Insights

DOUBLE REMITTANCE AMENDED LEGISLATION

Helen McGhee
April 14, 2025

Paragraph 5, Schedule 9 of the Finance Act 2025 inserted the emboldened wording to section 809P(12) ITA 2007 concerning the ‘re-remittance’ of foreign income and gains:

“if the amount remitted (taken together with any amount previously remitted that has been charged to tax) would otherwise exceed the amount of the income or chargeable gains, the amount remitted is limited to the amount which (when taken together with any amount previously remitted that has been charged to tax) is equal to the amount of the income or chargeable gains.”

The legislation refers to the treatment of remittances to the UK where the relevant foreign income and/or gains (“FIGs”) had previously been remitted to the UK, but not charged to tax- usually because the taxpayer was not UK resident in the remittance year and did not subsequently fall within the temporary non-residence rules.

The wording of s.809P(12) ITA 2007 prior to the FA 2025 tweak was widely accepted by the tax profession to mean that FIGs could be remitted to the UK at a time when this remittance was not taxable and that would ‘cleanse’ those FIGs such that they could be used freely in the UK thereafter- for example when the taxpayer resumed UK residence having been away for 6 years.

The addition of the emboldened wording now seems to mean that such cleansing will no longer be effective and if these income and gains are subsequently re-remitted to the UK, this later remittance may be charged to UK tax.

Of some concern is that HMRC set out their view on the FA 2025 amends in written correspondence with the CIOT stating that the amends to the legislation in fact simply reinforce/ clarify what has always been the HMRC view- that second/ subsequent remittances are only ever relieved from tax if the first occasion of the remittance had been charged to tax.

Perhaps as a result of this confusion/ conflicting views between industry experts and HMRC, a relief was introduced at Amendment 24 (“Relief for amounts remitted again on becoming UK resident”) to the Finance Act 2025 to limit the impact of the insertion of the new wording to future action only. The relief operates by treating the original remittance as having been taxed so that future re-remittances are not charged to tax. The wording of Amendment 24 possibly adds further uncertainty but the intention is to limit the retrospective impact of the FA 2025 wording.
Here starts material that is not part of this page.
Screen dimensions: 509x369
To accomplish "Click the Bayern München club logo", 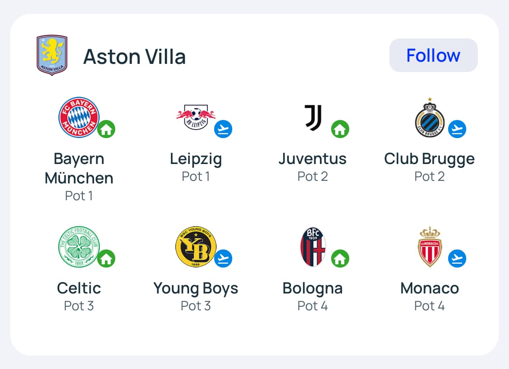I will point(79,117).
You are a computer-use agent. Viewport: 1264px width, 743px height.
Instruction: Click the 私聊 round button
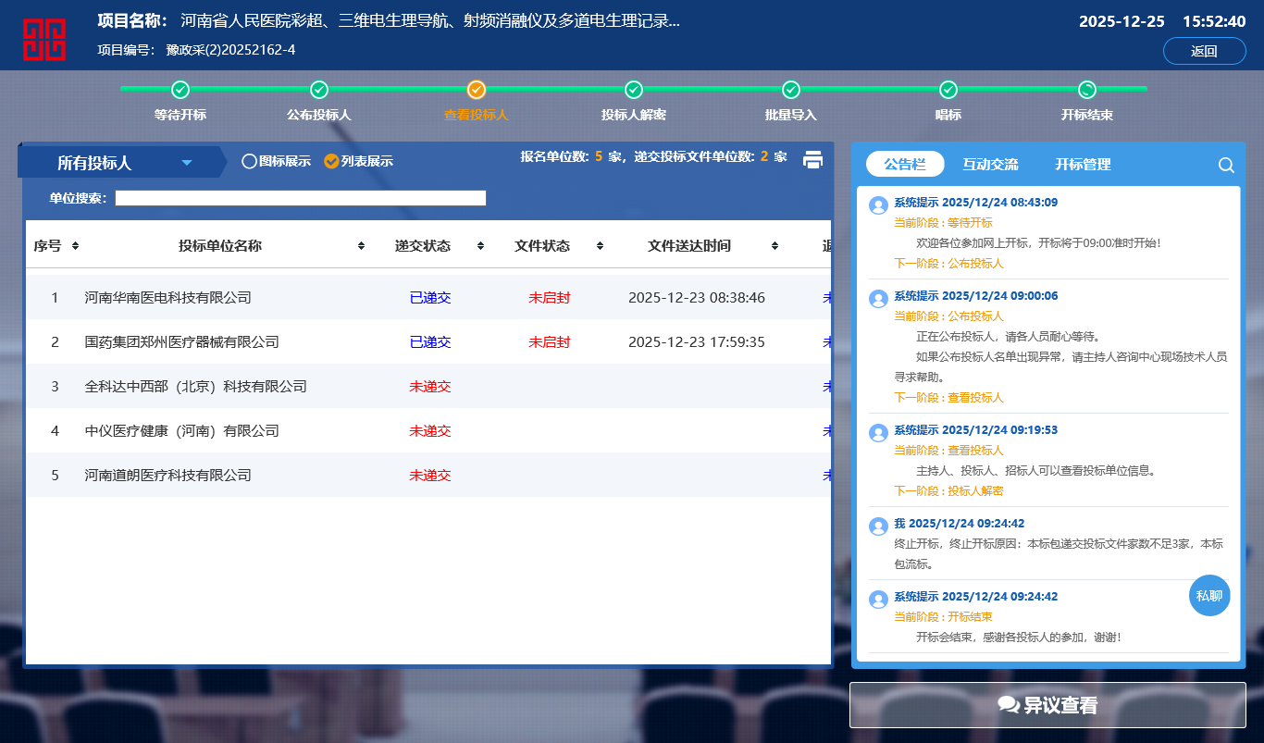click(x=1209, y=595)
In short going forward, relief should be available to individuals who cleansed and re-remitted funds prior to 6 April 2025. It will not help:

· Individuals who remitted FIGs to the UK in a non-UK resident period but have not yet re-remitted the FIGs to the UK;

· Individuals who have not been UK resident in 2024/25 or 2025/26;

· Individuals who have made a claim for split year treatment in either 2024/25 or 2025/26;

· Taxpayers who have previously ‘cleansed’ their FIGs by remitting these at a time when they were not subject to tax, for a reason other than a period of long term non-residence. This includes those with a period of non-residence of less than 5 years but where the temporary non-residence rules do not apply (for instance because they were UK resident for fewer than 4 of the 7 years before becoming non-resident) and those who have made a remittance of FIGs which were not subject to tax due to the availability of their personal allowance/ annual exempt amount.

Action Points

Some taxpayers may need to regularise their tax position with HMRC where the re-remittances of perceived cleansed funds have been treated as taxable.

Individuals who had been advised that FIGs were cleansed (but may in fact not be) and could be treated as clean capital may have ceased to operate account segregation meaning clean capital is now be buried deep beneath the affected FIGs. A mixed fund analysis may be required.

Anyone affected should take professional advice.